Wednesday, April 11, 2007

State Enforcement Actions

While federal laws such as Gramm-Leach-Bliley and HIPAA are often the focus of concern for organizations seeking to maintain regulatory compliance, it is important to remember that many states have put in place requirements which must be observed as well. Case in point: Texas, where the attorney general took action against Radio Shack for violating that state's 2005 Identity Theft Enforcement and Protection Act and section 35.581 of Chapter 35 of Texas' Business and Commerce Code. According to the attorney general's press release Radio Shack had failed to properly protect and dispose of their customers' by simply dumping bulk records in a garbage receptacle behind a store. The dumped records included, ironically, a receipt from a woman who purchased a shredder from Radio Shack to protect herself from identity theft - just the kind of potential victim the media loves to focus on. Thus, the Radio Shack prosecution should serve as a reminder to businesses everywhere that Federal Law isn't the only source of data privacy and information security law, and it is necessary to be mindful of state statutes as well.

Saturday, April 7, 2007

Possible Security Breach ot UCSF

Last week, UCSF (University of California, San Francisco) issued a statement that there had been a possible compromise in the security of a computer server, and about 46,000 records may have been accessed by an unauthorized party. This event, while not unusual in and of itself (about 150 million records have been exposed in breaches in the last two years, according to this list from the Privacy Rights Clearinghouse) raises an interesting question about the effectiveness of current models of data breach and information security legislation. California has one of the toughest, if not the toughest, security breach notification laws in the country, SB 1386, yet that state's own public university system is still plagued by data security problems. While this doesn't mean that California's law (and others which use it as a model) should be scrapped, it does mean that people trying to design legislation to protect individual information should be constantly looking for new ideas, as the strategies currently being used clearly have room for improvement.

Wednesday, April 4, 2007

And we have a new champion...

According to this article from cnet there is a new record holder for the unwelcome honor of worst breach of security for consumer data. The not-so-lucky entity who's security was breached was TJX, which operates discount stores such as T.J. Maxx, and Marshalls. The size of the breach: 45.7 million accounts compromised over a two year period, which beats the previous record (held by Cardsystems, a third party processor of payment data) by almost 6 million records.

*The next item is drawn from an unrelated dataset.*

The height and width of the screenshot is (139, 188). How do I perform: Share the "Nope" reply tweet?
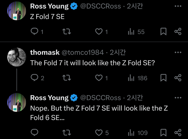pyautogui.click(x=178, y=133)
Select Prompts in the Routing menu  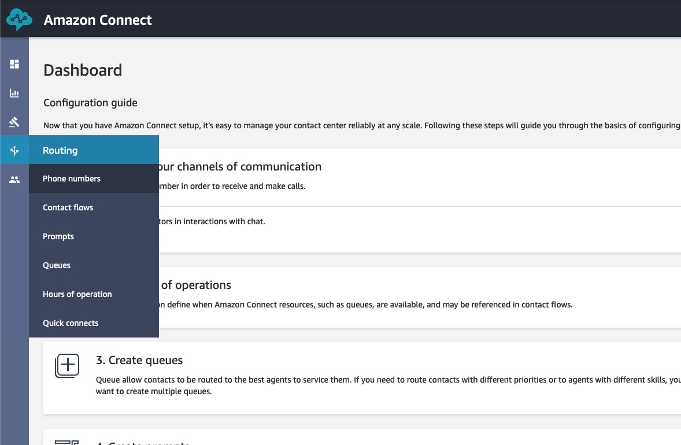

The question though, is how much this is going to hurt. Previous studies (such as the one described here) have pegged the cost of security breaches at around $180/record, which puts the total estimated damages for TJX at more than 8 billion dollars. Of course, the biggest breach of all is, by definition, outside the normal run of data on which these estimates are based. The previous titleholder, Cardsystems, took a tremendous hit to its business when Visa an American Express revoked its status as an approved transaction processor (details available here) and was eventually forced into an asset sale (details available here). Does that mean that TJX will suffer a similar catastrophic collapse? Not at all. However, it does illustrate that, when it comes to security breaches, there are real risks associated with being number 1.